この記事は、私が疑問に感じた用語について調べてまとめたものとなっています。
イメージ重視で『ああ、そんな感じか』と理解したい人向けです。

今回は「サプライチェーンとバリューチェーンの違い」についてです。

1.初めに

わからない用語を調べた際、用語の説明をするために他の用語が出現してくるので結局何を意味するのかわからなくなったという経験はありませんか?
私は結構あります。
特に、業界特有の用語なんてその業界の方は知ってて当たり前のように使用してくるので、全く解読できなかったりします。

残念ながら、本ブログに関しても同じことが言えます。
人それぞれどこまで理解しているかは当然異なってきますので、万人が理解できる記事を書くというのは不可能なのです
超初心者に合わせて毎回基礎中の基礎から説明してたら本題に入れませんからね。

なので、本サイトでは基本的な用語から専門的な用語まで個別にまとめ、簡単に検索できるような構成にしてあります
もしわからない単語が出てきたら、画面右もしくは最下部に表示されている「サイト内を検索」から用語を検索するか、トップの「用語集」ボタンにまとめた取り扱い用語一覧から目的の用語を検索してみてください。

2.サプライチェーンとは?

サプライチェーンとは、英語で[supply chain]と書きます。
直訳すると[供給の連鎖]です。
噛み砕くと、製品を製造から供給するまでの一連の流れのことを指しています。
原料を調達、製品を製造、在庫管理、配送、販売、消費という流れを指しているわけですね。

農家が米や野菜を作る
→それを個々の業者が加工して販売する
→別の業者が弁当製造のオーダーを受けて他の業者から材料を調達する
→弁当をオーダーした業者へ配送する
→販売

→購入者が弁当を食べる

こんな流れがサプライチェーンということです。
実際はもっと複雑な流れになっていますが、イメージとしてはこれで充分でしょう。

ちなみに、サプライチェーンを通じて供給を最適化する取り組みのことをサプライチェーン・マネジメント、略してSCMと呼びます。
まあ、サプライチェーンをマネジメント(管理)しているだけです。

3.バリューチェーンとは?

バリューチェーンとは、英語で[value chain]と書きます。
直訳すると[価値の連鎖]です。
製品やサービスを製造から供給するまでの一連の流れを価値の連鎖と捉える考え方のことです。
ちょっとわかりづらい表現ですが、言葉にするとこんな感じになってしまうんですよね…。

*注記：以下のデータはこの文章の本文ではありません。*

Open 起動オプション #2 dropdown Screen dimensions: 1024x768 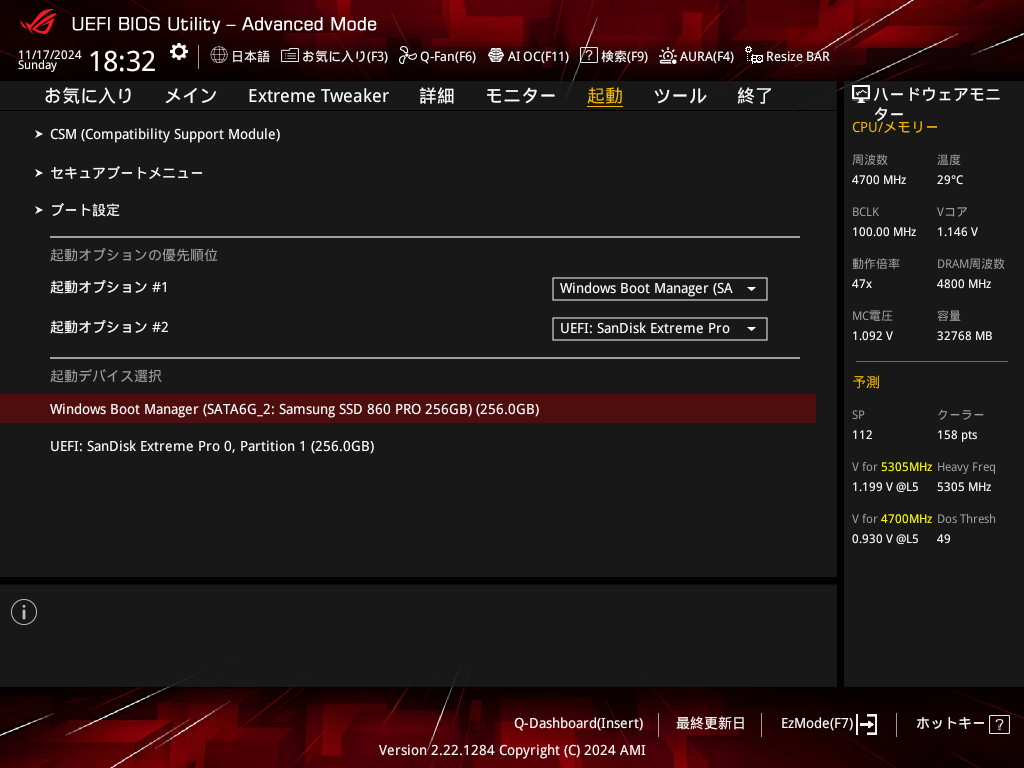(x=659, y=329)
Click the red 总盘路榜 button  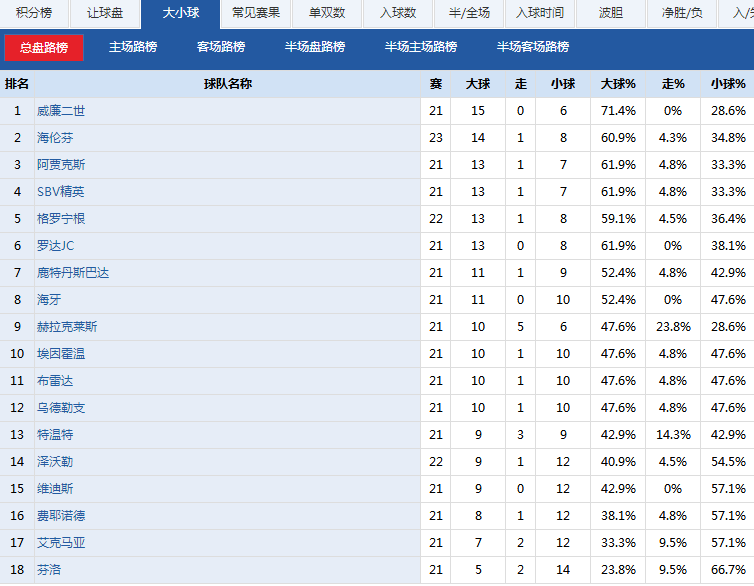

サプライチェーンは原料を調達、製品を製造、在庫管理、配送、販売、消費という流れを指していると述べましたが、バリューチェーンはそれぞれの工程が創造する価値に焦点を当てているということになります。
要するに、「ある工程にどの程度のリソースを投入すると全体としての利益となるか」「ある工程にはどの程度のコストがかかり、どのようにお客様に貢献しているか(お客様にとって価値のあるものになっているか)」「顧客満足度を高めて利益を得るには何をするべきか」といった視点を重視した考え方がバリューチェーンだと思ってください。

例えば、500mlペットボトルのお茶があったとして、68円程度で買えるものもあれば、200円を超えてくるような高級品もあるでしょう?
これは、安物のお茶と高級品のお茶で、それぞれを求めている消費者の客層が異なるからこそ成り立っている価格です。
質と量のどちらを重視するのかは人それぞれですからね。

ここでペットボトルのお茶を製造する工程について大雑把に考えてみると、「原料の調達」→「工場での加工」→「搬送」→「店舗での販売」のようになります。

では、安物のお茶を製造しようとした場合、原料の調達はどのように行うべきでしょうか?
普通に考えて、茶葉の質はそこまで重視せず、摘み取るのにも効率の良い機械を使うでしょう。
なので、人件費(+その教育費)も大してかけません。
そんなところにコストをかけていられませんからね。

では、高級品のお茶ならどうでしょうか?
茶葉に拘るために品種改良したり、定期的に人の目でチェックを入れたり…摘み方にも制限があって人手にしているかもしれません。
特別な技能が必要になるので、その分人材の教育にかかるコストも膨大になるでしょう。

このように、「安く提供するためにはこの工程でコスト削減する必要がある」、「顧客の求めている品質をクリアするためにこの工程ではコストをかけてでも工夫を凝らす」といった観点で各工程にフォーカスし、製品やサービス全体の価値に結びつける考え方がバリューチェーンなのです

4.サプライチェーンとバリューチェーンの違い

サプライチェーンとバリューチェーンの根本的な違いは、その“目的・焦点”です。

サプライチェーンの場合、「製品やサービスがどのように供給されているか」という一連の流れ自体に焦点を当てています。
その為、その工程の最適化を図るような時にサプライチェーンという用語を聞くことがあります。
誰がいつどのように担っているかという供給の連鎖(サプライチェーン)を明確にし、それが本当に効率的なのか考えて最適化するわけです。

これに対してバリューチェーンは、「製品やサービスを供給する工程のどこにコストをかけるのか、どこをお客様にとって価値あるものとしていくのか」に焦点を当てます。

その為、サプライチェーンは効率化・最適化のためにどこかしらの工程でコストを削減するような考え方なのに対し、バリューチェーンは付与価値のために寧ろどこかしらの工程でコストアップさせる可能性もあるのです。
どちらも製品やサービスの工程について考える用語ではありますが、その観点が異なると覚えておきましょう。

以上、「サプライチェーンとバリューチェーンの違い」についてでした。